__YOUR GOAL__
Among the lines of the records, please find those that contain the word "will" and copy them.

╭─ RECORDED INFORMATION

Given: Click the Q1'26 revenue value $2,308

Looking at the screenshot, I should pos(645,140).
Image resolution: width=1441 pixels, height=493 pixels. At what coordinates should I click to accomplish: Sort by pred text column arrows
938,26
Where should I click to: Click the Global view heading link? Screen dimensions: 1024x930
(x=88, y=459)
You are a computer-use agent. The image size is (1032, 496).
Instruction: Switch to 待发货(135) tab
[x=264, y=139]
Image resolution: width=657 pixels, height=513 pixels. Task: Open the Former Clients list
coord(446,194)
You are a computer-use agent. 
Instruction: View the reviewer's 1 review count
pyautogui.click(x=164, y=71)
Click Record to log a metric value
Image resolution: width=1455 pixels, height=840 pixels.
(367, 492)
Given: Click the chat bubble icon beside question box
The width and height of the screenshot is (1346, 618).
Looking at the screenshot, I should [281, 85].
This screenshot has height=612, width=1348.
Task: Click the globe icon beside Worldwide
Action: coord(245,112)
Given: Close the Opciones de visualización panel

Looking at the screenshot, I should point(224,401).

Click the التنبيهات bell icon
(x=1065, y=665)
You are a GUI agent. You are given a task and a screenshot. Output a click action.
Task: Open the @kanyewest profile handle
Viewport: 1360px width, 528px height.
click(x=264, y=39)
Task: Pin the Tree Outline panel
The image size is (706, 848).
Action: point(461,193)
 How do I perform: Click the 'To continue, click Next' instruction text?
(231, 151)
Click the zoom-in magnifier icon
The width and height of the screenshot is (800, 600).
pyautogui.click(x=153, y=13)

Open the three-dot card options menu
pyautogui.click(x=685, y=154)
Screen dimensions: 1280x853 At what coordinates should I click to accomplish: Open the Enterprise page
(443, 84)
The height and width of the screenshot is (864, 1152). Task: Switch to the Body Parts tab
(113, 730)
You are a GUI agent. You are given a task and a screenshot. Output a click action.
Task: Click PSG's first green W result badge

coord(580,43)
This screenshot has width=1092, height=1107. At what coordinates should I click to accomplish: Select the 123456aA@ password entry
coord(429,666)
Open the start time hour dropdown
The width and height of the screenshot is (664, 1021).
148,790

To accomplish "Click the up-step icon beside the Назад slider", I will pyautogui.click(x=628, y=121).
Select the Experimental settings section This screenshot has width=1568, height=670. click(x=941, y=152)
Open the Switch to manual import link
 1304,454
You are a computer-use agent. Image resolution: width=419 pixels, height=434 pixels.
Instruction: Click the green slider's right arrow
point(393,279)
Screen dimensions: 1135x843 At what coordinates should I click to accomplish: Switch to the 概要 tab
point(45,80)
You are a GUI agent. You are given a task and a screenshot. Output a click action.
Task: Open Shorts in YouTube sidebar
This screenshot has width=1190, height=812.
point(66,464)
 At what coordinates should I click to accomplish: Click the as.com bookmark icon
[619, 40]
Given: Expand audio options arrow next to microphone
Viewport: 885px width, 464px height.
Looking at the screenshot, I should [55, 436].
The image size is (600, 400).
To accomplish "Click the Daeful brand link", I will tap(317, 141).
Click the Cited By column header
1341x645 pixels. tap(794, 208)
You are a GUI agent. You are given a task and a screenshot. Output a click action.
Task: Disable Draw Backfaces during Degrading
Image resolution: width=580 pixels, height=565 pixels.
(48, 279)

╰─

__SOLUTION TO THE EXERCISE__
To accomplish "Click the up-step icon beside the Назад slider", I will pyautogui.click(x=628, y=121).
To accomplish "Click the Daeful brand link", I will tap(317, 141).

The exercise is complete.